You notice a range of network problems affecting your company's proxy server. After reviewing the logs, you notice that the firewall is being targeted with various web attacks at the same time that the network problems are occurring. Which strategy would be MOST effective in conducting an in-depth assessment and remediation of the issue?

A. 1. Deploy a network fuzzer on the switch span port.
2. Adjust the external facing IPS.
3. Reconfigure the proxy server to block the attacks.
4. Verify the firewall is configured correctly and hardened.
B. 1. Deploy an HTTP interceptor on the switch span port.
2. Adjust the external facing NIDS.
3. Reconfigure the firewall ACLs to block all traffic above port 2000.
4. Verify the proxy server is configured correctly and hardened.
5. Review the logs weekly in the future.
C. 1. Deploy a protocol analyzer on the switch span port.
2. Adjust the external facing IPS.
3. Reconfigure the firewall ACLs to block unnecessary ports.

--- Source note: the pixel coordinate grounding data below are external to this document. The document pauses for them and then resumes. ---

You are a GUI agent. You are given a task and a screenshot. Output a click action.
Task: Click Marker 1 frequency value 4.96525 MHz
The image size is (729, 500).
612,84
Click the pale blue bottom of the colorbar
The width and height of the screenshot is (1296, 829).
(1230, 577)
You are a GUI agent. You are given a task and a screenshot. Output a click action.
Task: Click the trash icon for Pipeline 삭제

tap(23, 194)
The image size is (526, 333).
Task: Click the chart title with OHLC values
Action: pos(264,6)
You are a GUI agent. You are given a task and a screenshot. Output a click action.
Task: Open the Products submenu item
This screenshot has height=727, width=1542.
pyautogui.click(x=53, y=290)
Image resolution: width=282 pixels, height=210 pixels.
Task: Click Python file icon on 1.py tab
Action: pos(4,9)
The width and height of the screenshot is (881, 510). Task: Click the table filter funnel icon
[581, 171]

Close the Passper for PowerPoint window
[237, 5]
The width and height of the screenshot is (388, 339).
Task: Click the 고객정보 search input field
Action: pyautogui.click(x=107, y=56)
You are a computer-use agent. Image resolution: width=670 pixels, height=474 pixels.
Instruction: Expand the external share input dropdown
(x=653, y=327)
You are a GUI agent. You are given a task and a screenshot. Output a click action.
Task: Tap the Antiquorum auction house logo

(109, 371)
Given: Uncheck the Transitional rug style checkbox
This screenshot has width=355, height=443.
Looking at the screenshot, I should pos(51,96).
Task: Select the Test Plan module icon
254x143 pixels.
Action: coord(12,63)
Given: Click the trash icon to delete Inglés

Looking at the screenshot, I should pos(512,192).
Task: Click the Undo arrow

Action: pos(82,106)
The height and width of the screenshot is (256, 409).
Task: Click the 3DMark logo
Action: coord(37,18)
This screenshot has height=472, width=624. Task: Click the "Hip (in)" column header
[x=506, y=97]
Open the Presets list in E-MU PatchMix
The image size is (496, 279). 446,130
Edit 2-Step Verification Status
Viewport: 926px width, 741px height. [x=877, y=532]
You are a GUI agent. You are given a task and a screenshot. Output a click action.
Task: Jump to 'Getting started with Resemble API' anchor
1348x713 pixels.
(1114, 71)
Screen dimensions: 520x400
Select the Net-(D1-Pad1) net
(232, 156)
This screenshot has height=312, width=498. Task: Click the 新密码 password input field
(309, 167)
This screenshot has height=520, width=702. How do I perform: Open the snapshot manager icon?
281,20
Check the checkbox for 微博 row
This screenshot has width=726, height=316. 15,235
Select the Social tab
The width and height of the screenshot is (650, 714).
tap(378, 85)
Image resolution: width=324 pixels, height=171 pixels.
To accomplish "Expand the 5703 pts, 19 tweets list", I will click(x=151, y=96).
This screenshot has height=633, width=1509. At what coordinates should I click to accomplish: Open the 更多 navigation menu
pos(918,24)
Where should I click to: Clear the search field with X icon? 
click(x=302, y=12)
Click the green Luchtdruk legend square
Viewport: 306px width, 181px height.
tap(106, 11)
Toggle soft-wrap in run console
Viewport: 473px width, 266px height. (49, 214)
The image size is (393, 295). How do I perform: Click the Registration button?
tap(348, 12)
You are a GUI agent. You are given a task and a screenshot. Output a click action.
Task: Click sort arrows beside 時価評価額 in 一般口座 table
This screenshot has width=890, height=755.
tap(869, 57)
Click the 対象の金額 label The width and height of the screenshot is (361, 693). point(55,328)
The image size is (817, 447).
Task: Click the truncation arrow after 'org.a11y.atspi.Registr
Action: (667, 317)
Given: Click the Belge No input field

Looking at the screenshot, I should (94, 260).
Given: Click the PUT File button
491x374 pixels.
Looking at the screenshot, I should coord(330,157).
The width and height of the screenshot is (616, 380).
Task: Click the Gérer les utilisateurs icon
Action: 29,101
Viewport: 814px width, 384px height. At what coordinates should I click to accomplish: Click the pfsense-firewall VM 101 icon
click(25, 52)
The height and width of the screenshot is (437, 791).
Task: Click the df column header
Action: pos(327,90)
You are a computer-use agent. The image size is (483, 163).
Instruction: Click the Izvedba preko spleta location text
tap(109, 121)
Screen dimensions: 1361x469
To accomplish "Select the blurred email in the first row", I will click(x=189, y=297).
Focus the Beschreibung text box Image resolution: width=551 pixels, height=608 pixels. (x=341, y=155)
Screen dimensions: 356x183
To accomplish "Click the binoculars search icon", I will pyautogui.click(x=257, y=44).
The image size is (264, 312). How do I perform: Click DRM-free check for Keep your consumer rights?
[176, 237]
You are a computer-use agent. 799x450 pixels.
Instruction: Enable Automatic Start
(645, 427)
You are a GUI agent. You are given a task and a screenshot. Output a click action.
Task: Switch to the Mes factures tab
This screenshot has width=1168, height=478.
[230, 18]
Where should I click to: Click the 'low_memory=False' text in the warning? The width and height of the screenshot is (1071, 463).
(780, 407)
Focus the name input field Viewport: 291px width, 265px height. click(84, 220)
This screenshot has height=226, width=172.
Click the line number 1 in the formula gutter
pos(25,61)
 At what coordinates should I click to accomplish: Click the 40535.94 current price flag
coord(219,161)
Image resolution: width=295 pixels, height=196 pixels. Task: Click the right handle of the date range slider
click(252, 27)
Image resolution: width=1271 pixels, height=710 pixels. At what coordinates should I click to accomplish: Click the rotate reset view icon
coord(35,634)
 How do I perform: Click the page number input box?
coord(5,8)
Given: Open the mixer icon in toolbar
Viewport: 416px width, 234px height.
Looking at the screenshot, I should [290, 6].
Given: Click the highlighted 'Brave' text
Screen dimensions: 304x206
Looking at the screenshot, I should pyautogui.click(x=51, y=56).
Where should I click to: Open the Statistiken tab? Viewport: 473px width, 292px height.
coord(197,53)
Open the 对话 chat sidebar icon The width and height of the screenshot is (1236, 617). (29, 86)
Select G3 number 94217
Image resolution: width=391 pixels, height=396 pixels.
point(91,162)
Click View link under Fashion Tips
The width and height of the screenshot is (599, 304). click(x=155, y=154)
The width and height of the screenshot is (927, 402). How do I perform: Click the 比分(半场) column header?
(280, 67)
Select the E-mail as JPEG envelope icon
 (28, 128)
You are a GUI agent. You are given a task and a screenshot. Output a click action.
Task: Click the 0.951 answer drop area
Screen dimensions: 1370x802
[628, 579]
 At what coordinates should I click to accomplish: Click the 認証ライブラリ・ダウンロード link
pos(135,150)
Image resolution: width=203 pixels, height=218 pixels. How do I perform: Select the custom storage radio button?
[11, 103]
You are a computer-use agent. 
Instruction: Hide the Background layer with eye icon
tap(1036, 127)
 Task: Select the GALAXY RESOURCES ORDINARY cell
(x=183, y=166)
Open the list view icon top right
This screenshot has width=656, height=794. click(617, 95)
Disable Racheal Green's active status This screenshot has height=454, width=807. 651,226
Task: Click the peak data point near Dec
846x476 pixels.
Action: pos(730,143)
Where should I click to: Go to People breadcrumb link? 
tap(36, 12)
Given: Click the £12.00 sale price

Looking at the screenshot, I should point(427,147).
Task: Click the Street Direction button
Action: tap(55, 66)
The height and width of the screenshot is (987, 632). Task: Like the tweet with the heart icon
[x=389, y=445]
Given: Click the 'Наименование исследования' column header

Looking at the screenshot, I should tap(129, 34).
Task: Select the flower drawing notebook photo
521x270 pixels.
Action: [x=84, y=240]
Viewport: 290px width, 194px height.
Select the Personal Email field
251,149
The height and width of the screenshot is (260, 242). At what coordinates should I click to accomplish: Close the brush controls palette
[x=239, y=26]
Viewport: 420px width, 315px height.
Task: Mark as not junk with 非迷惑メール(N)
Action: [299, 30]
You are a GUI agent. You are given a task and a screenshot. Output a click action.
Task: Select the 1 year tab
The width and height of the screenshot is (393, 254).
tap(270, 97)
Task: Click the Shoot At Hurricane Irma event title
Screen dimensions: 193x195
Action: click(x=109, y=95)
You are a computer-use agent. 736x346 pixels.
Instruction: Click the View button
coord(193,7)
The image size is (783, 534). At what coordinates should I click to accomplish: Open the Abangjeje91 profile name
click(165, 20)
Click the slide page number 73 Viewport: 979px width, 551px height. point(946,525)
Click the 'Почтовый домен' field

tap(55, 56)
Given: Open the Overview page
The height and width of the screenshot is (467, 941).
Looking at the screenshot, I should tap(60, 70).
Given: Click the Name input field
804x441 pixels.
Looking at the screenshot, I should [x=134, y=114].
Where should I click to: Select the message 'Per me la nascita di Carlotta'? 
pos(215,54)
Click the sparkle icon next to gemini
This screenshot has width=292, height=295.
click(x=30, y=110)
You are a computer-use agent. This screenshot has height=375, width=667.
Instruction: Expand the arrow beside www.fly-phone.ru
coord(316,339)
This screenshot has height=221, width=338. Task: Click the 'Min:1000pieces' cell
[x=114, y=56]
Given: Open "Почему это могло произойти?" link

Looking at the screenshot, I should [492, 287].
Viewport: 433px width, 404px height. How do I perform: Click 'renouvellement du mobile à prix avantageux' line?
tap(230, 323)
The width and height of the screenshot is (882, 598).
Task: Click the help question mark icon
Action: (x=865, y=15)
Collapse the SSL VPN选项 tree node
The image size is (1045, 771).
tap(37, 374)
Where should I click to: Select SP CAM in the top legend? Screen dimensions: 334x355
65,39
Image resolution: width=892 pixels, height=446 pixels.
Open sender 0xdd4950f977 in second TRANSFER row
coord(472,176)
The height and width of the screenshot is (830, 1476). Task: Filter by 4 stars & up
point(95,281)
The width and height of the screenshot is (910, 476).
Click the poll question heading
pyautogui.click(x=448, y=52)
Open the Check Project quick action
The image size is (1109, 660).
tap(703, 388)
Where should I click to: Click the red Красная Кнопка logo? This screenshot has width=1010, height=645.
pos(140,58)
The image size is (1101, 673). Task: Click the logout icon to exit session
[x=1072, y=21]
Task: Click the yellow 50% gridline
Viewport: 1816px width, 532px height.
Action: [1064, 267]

4. Verify the proxy server is configured correctly and hardened.
5. Continue to monitor the network.
D. 1. Deploy a protocol analyzer on the switch span port.
2. Adjust the internal HIDS.
3. Reconfigure the firewall ACLs to block outbound HTTP traffic.
4. Reboot the proxy server.
5. Continue to monitor the network.

C
Explanation: You should perform the following steps to conduct an in-depth assessment and remediation of the issue:
1. Deploy a protocol analyzer on the switch span port.
2. Adjust the external facing IPS.
3. Reconfigure the firewall ACLs to block unnecessary ports.
4. Verify the proxy server is configured correctly and hardened.
5. Continue to monitor the network.
A protocol analyzer on the switch span port will allow you to analyze all the traffic on that port. You should adjust the external facing IPS because the problem is originating from outside your network. If configured correctly, the IPS can prevent the problem communication from entering the network. Then, once you have determined which of the packets are responsible for the problem, you can block the unnecessary ports on the firewall. Lastly, you must continue to monitor the network to see if the problem has been handled and to determine if any new problems arise.